The first thing you might notice is that the naysayers’ statements above are designed to goad me into renouncing “this folly”, and to conform instead to “accepted thinking”. Even though they may concede that they have not got the answers, they seem certain that I don’t have any either, and seem determined to make sure that I am not encouraged to continue my quest, deeming it a waste of their time and mine. I would say that that has been the general response from the vast majority of the people I have spoken with about relationships over the last 25 years. But instead of discouraging me, it was more like a red rag to a bull. The way that they seemed to “protest too much” convinced me that I might be onto something. That something, I now see, is an approach that encourages diversity of thought in two or more people; an approach that supports the free expression of these thoughts, rather than trying to quash new ideas, just because we did not come up with or understand them. Learning to appreciate feedback, regardless of how it is delivered, and attempting to modify my conversation so that others might someday be able to agree with it, seems to form the core concept of Rethink Perfect.

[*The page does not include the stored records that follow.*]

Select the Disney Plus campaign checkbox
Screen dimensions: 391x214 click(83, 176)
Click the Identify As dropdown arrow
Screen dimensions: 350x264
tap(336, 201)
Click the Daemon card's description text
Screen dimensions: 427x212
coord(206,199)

So, what is perfection, and does it exist? Can we have a “perfect” relationship, and is it worth planning for? Can perfection have failures? I guess these and many other such questions have been asked since the dawn of time. I will be attempting to answer these questions throughout this book, and I even have a few neat diagrams that help to clarify it. I do believe that “perfection” is a lot closer to us than we imagine, but is not what we may think it to be. For now, let’s look at two parts of a person that we all seem to have in common, and see if we can get a Rethink Agreement on these two points.

Our Ears: How many people do you know that enjoy being shouted at, or demanded of, in a tone that is laced with expectations? None that I know of.

Our Mouths: How many people do you know that could profess never to have complained about others behind their backs, or to have never assumed an angry tone in an attempt to coerce someone into acquiescing to their demands? None that I know of, either.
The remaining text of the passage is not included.